- **Task**
Beginning at the line that holds "Where should I click to: Open", copy the material below exactly through its last line.

Available data Block Start

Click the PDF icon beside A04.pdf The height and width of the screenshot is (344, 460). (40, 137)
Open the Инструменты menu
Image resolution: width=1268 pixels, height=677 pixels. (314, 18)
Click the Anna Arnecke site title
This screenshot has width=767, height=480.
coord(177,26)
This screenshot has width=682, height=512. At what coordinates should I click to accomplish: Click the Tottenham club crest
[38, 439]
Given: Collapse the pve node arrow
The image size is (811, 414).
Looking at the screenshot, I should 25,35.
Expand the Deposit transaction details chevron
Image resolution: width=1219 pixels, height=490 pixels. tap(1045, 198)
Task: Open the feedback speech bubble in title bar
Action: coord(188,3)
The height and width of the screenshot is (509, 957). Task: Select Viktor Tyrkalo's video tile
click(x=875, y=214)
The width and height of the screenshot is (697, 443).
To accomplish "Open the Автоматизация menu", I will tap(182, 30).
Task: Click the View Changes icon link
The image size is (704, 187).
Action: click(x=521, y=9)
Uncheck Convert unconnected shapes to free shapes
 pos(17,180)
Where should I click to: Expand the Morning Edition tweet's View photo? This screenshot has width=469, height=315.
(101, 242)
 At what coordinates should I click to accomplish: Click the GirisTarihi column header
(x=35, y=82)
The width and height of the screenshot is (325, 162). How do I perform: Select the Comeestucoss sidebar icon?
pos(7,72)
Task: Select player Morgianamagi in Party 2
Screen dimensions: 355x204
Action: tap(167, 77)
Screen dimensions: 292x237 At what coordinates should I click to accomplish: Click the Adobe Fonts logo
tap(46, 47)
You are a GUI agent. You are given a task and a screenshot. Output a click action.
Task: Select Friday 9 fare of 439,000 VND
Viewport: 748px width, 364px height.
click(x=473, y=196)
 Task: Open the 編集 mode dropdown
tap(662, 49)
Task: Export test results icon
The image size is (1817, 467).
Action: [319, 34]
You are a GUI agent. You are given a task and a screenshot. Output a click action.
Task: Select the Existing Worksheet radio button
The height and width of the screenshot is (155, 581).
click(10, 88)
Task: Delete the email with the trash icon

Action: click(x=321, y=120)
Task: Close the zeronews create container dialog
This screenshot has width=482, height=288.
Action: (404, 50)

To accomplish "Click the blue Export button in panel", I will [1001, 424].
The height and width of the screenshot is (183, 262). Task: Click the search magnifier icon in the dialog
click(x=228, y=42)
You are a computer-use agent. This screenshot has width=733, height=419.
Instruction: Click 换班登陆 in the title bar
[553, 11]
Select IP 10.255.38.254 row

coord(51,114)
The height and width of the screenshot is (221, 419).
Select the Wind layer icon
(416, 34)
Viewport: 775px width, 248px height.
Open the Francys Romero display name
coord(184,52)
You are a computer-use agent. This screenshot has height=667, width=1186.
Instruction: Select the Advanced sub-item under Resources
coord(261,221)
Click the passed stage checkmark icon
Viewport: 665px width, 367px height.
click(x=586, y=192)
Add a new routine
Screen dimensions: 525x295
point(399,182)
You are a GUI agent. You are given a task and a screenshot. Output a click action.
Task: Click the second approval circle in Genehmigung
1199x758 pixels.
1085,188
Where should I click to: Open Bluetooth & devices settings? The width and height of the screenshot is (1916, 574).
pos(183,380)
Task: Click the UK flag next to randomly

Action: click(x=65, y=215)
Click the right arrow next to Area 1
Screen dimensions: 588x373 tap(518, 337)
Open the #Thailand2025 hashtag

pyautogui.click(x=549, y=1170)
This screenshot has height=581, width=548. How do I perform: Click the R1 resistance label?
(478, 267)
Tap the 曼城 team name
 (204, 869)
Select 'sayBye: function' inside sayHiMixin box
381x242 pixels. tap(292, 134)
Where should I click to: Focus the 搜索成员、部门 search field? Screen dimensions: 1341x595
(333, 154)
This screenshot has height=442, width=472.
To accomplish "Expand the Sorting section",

Available data Block End

- **The answer**
Where should I click to: Open Bluetooth & devices settings? The width and height of the screenshot is (1916, 574).
pos(183,380)
Task: Click the UK flag next to randomly

Action: click(x=65, y=215)
Click the right arrow next to Area 1
Screen dimensions: 588x373 tap(518, 337)
Open the #Thailand2025 hashtag

pyautogui.click(x=549, y=1170)
This screenshot has height=581, width=548. How do I perform: Click the R1 resistance label?
(478, 267)
Tap the 曼城 team name
 (204, 869)
Select 'sayBye: function' inside sayHiMixin box
381x242 pixels. tap(292, 134)
Where should I click to: Focus the 搜索成员、部门 search field? Screen dimensions: 1341x595
(333, 154)
This screenshot has height=442, width=472.
To accomplish "Expand the Sorting section",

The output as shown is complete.